En conséquence, les demandes d’annulation et de mainlevée de la saisie-vente seront rejetées.
Sur la demande de dommages et intérêts
Selon les dispositions de l’article L.121-3 du code des procédures civiles d’exécution, le juge de l’exécution a le pouvoir de condamner le débiteur à des dommages-intérêts en cas de résistance abusive.
En vertu des dispositions de l’article 1240 du code civil, tout fait quelconque de l’homme, qui cause à autrui un dommage, oblige celui par la faute duquel il est arrivé, à le réparer.

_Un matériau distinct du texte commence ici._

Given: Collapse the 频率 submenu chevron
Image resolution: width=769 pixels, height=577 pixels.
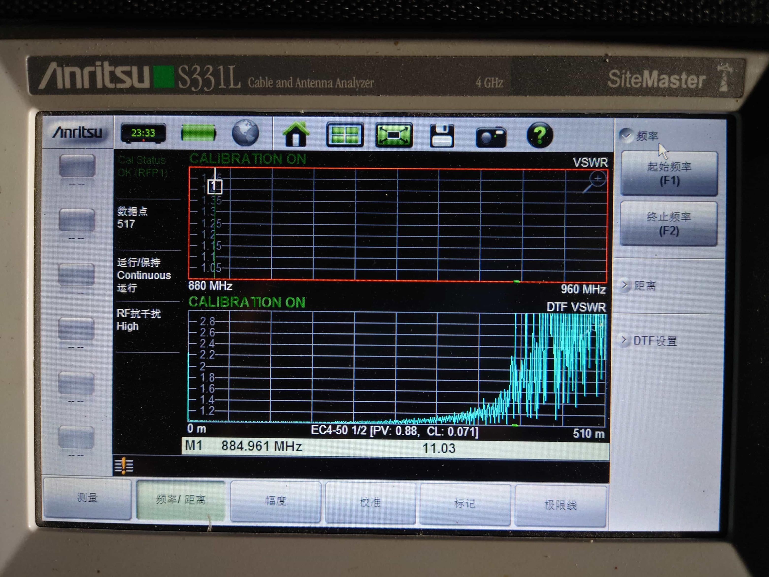Looking at the screenshot, I should point(627,135).
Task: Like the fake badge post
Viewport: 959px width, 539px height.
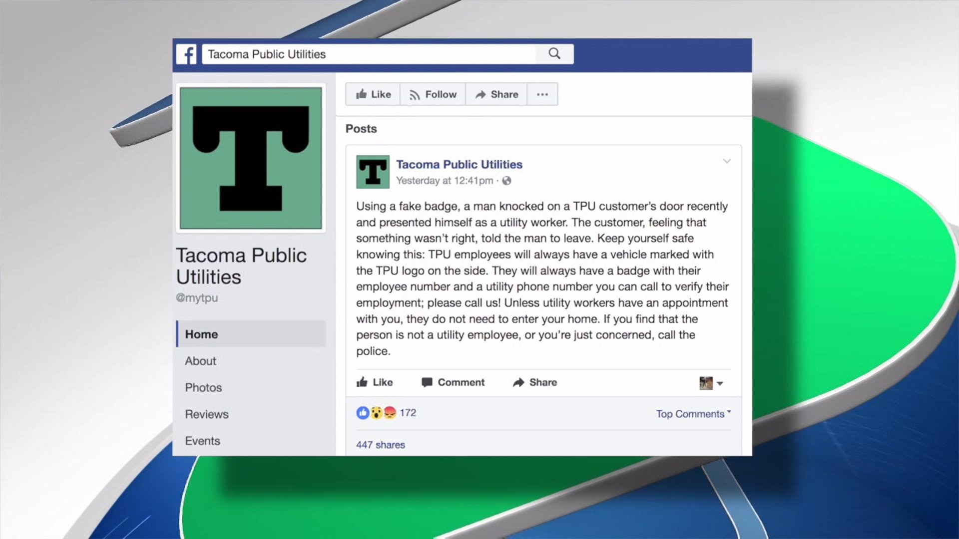Action: pos(375,382)
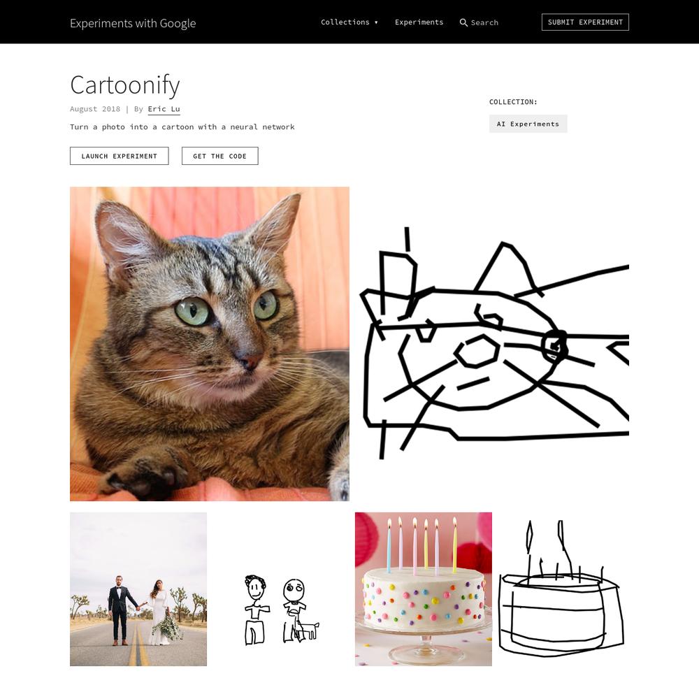Screen dimensions: 699x699
Task: Click the search magnifier icon
Action: coord(463,22)
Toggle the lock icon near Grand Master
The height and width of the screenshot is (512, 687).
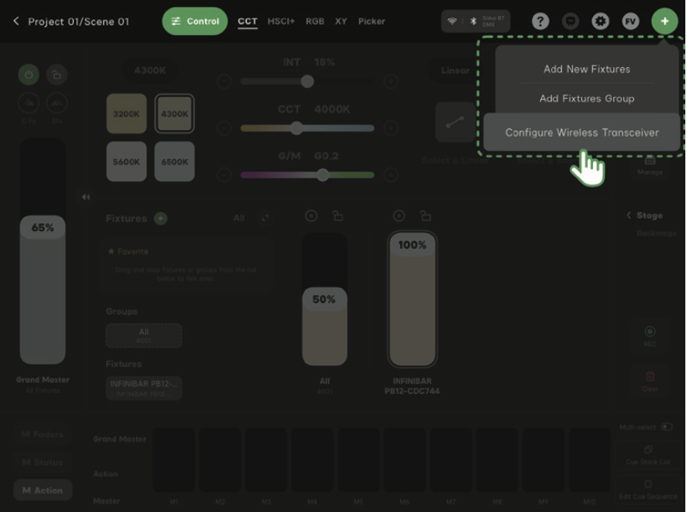click(57, 75)
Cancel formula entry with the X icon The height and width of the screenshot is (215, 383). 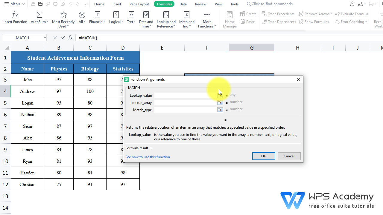coord(55,38)
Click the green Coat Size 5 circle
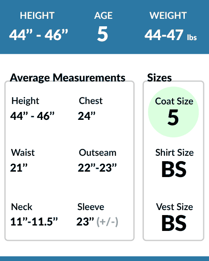The image size is (209, 261). coord(173,112)
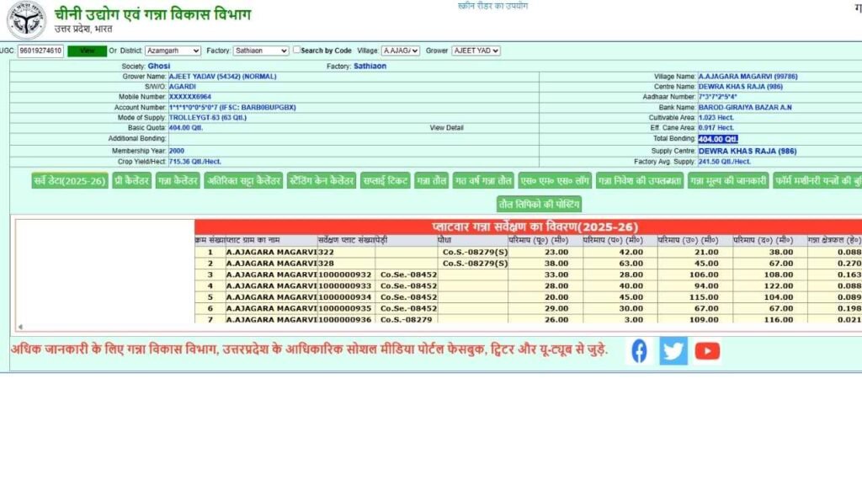Image resolution: width=862 pixels, height=485 pixels.
Task: Click the Uttar Pradesh government emblem logo
Action: coord(26,19)
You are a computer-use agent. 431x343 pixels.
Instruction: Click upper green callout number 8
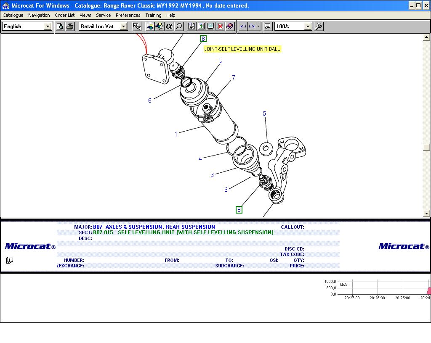click(x=203, y=39)
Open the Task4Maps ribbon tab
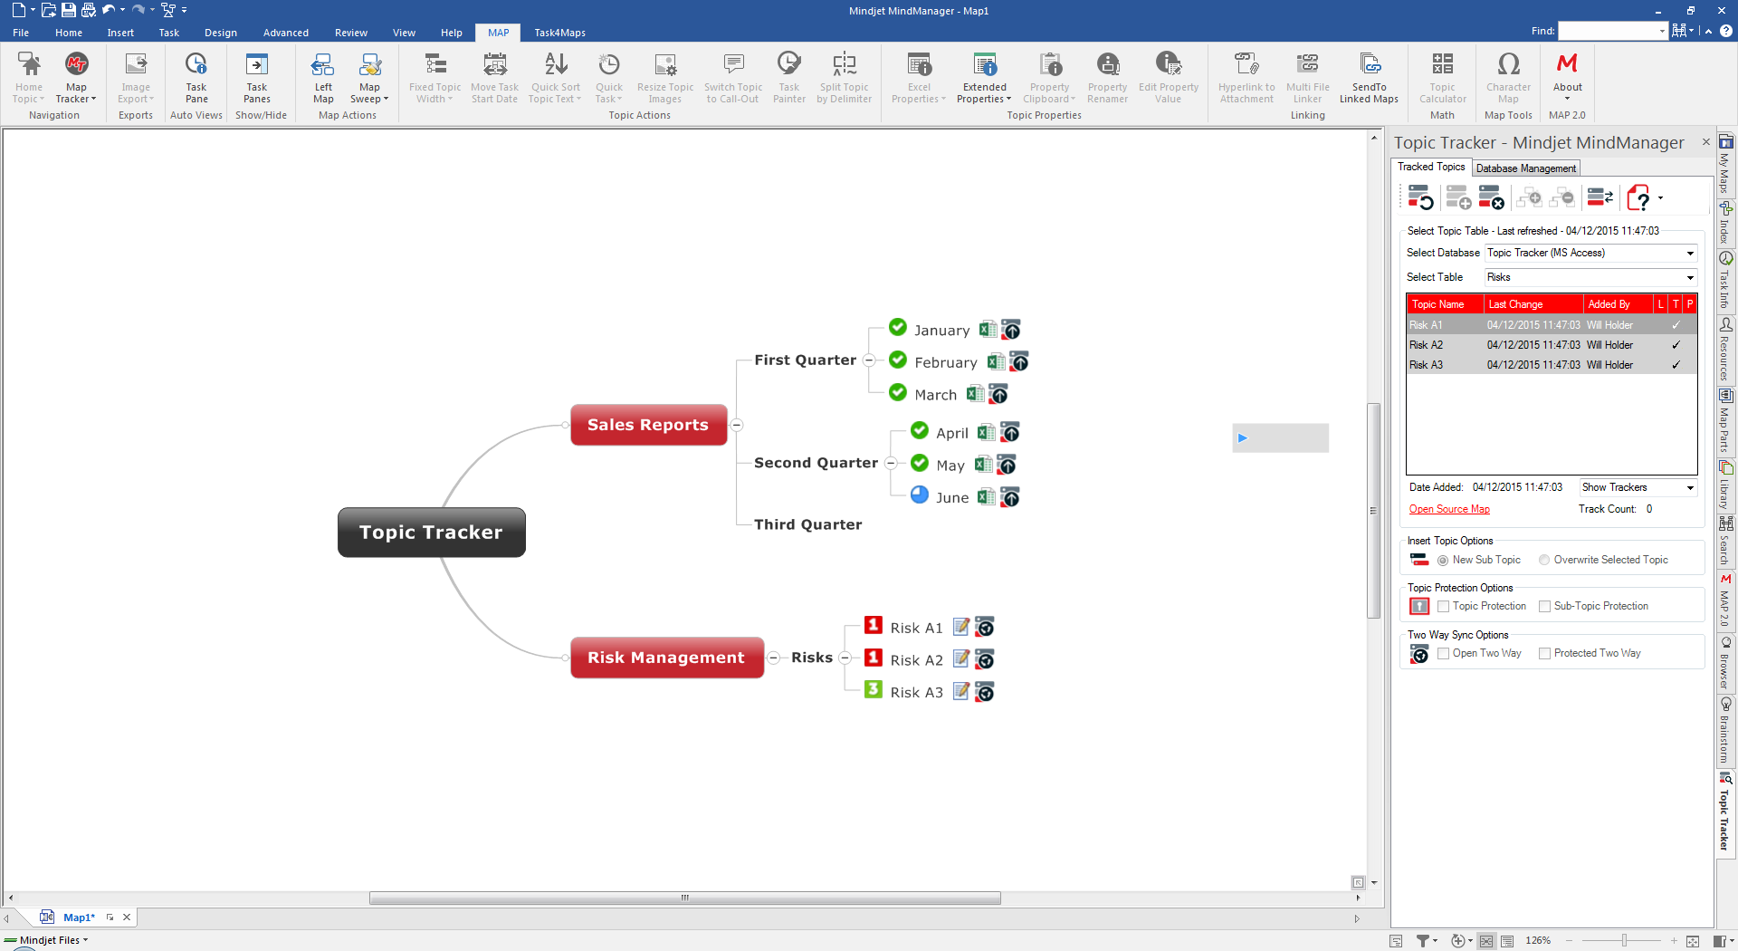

Au soutien de sa demande reconventionnelle de dommages et intérêts, la Selarl Monticelli-Soulet fait valoir que la procédure a été engagée abusivement par M. [U] afin d’organiser son insolvabilité et se soustraire à l’exécution des condamnations à son détriment.
Le demandeur n’a formulé aucune observation sur ce point.
En l’espèce, le défaut de paiement spontané des causes des ordonnances du premier président de la cour d’appel de [Localité 5], en dépit de leur caractère exécutoire et définitif, ainsi que l’introduction de la présente instance fondée sur des moyens manifestement dilatoires caractérisent la faute de la part de M. [U], qui est à l’origine d’un préjudice pour la défenderesse, privée de l’indemnisation due depuis 2018 concernant l’exécution de conventions d’honoraires datant de 2016.
Par conséquent, M. [U] sera condamné à payer à la Selarl Monticelli-Soulet la somme de 2 000 euros à titre de dommages et intérêts.
Sur les demandes accessoires
Succombant, M. [U] sera condamné aux dépens.
L’action étant manifestement dilatoire, l’équité commande d’allouer à la défenderesse l’indemnité de procédure fixée au dispositif.
PAR CES MOTIFS
Le juge de l’exécution, par jugement contradictoire et en premier ressort,
Rejette la demande d’annulation de l’assignation délivrée le 3 juillet 2024 ;
Rejette la demande d’annulation du procès-verbal de saisie- vente du 4 juin 2024 ;
Rejette la demande de mainlevée de la saisie-vente ;
Condamne M. [Y] [D] à payer à la Selarl Monticelli-Soulet la somme de 2 000 euros à titre de dommages et intérêts ;
Condamne M. [Y] [D] aux dépens ;
Condamne M. [Y] [D] à payer à la Selarl Monticelli-Soulet la somme de 3 000 euros en application de l’article 700 du code de procédure civile.